Starting at the line that holds "Task: Like the", restate every line word for word up to and including the last one in the listing below, and omit all pictures.

• [Records shown]

◇ ◇ ◇

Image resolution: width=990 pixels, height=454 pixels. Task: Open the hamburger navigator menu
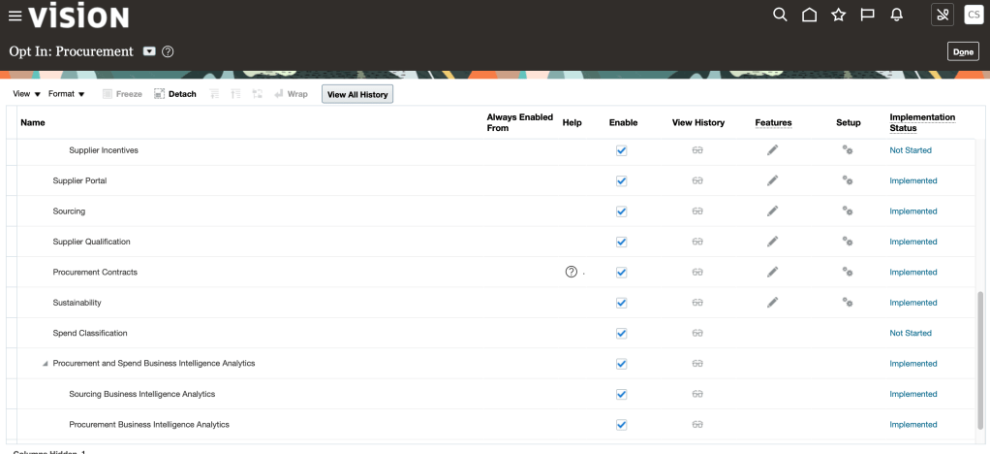point(15,16)
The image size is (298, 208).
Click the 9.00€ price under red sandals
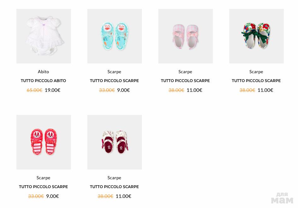(x=52, y=196)
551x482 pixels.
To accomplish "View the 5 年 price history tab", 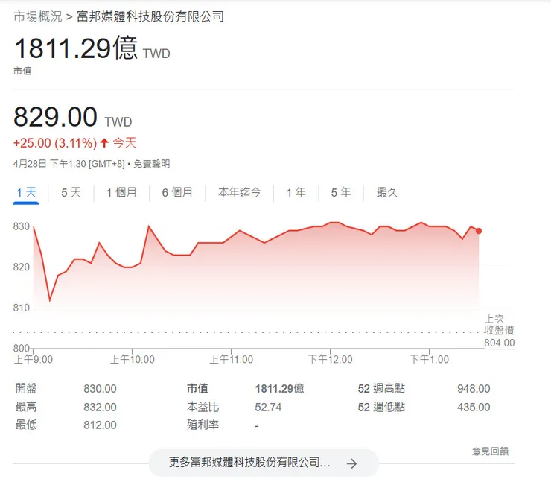I will tap(340, 192).

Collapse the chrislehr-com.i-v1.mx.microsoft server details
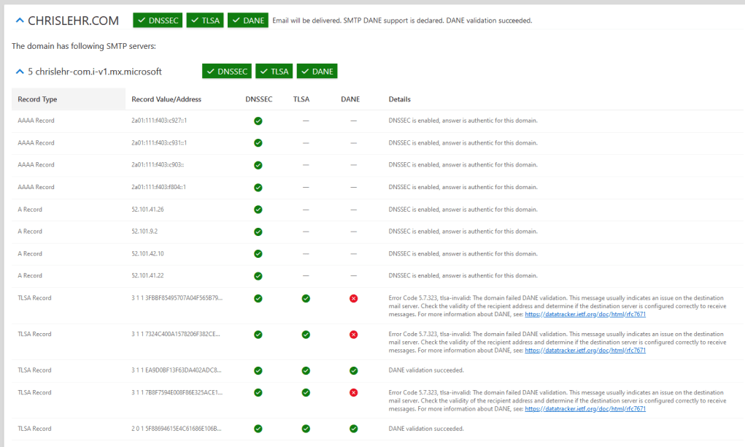click(19, 71)
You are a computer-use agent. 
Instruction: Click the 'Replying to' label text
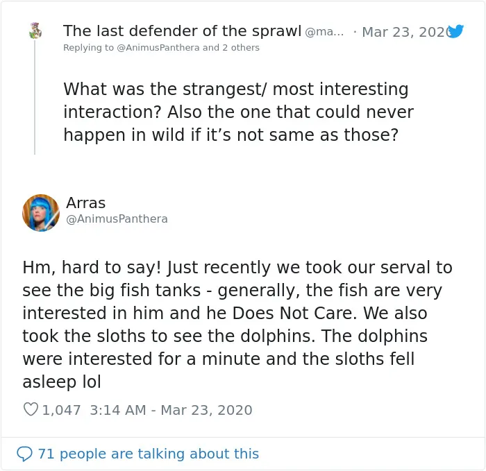[89, 48]
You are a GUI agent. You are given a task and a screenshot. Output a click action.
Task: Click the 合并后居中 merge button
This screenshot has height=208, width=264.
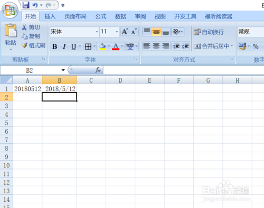pyautogui.click(x=213, y=46)
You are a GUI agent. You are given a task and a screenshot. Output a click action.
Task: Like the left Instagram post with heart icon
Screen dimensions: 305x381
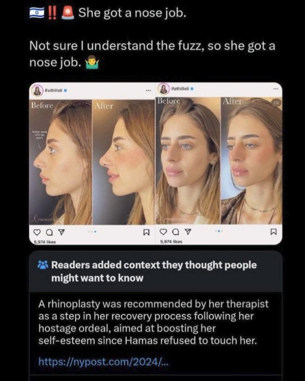pyautogui.click(x=37, y=232)
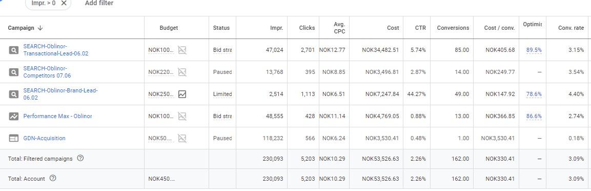This screenshot has height=191, width=591.
Task: Click help icon next to Total: Account
Action: coord(53,179)
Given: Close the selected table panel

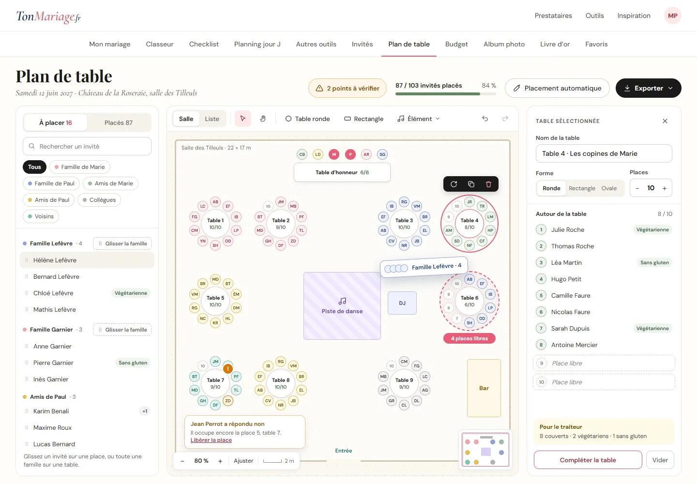Looking at the screenshot, I should click(x=665, y=121).
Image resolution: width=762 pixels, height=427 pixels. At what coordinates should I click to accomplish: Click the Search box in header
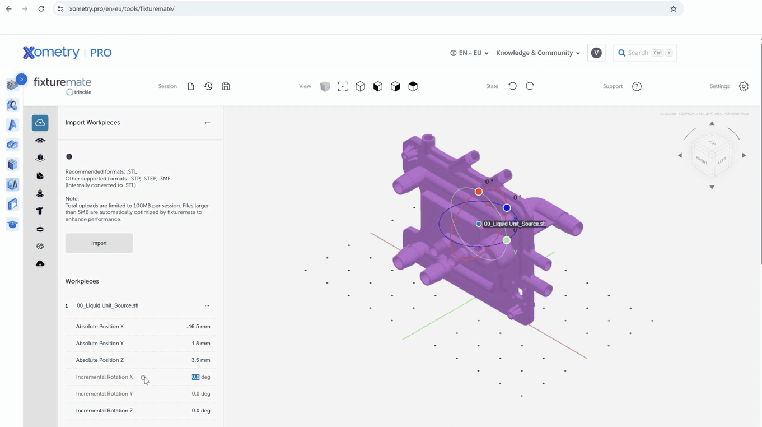(x=645, y=53)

◇ ◇ ◇

• [Problem solution]
Task: Like the left Instagram post with heart icon
Screen dimensions: 305x381
pyautogui.click(x=37, y=232)
This screenshot has height=191, width=591.
Task: Click help icon next to Total: Account
Action: coord(53,179)
Given: Close the selected table panel

Looking at the screenshot, I should click(x=665, y=121).
Image resolution: width=762 pixels, height=427 pixels. At what coordinates should I click to accomplish: Click the Search box in header
(x=645, y=53)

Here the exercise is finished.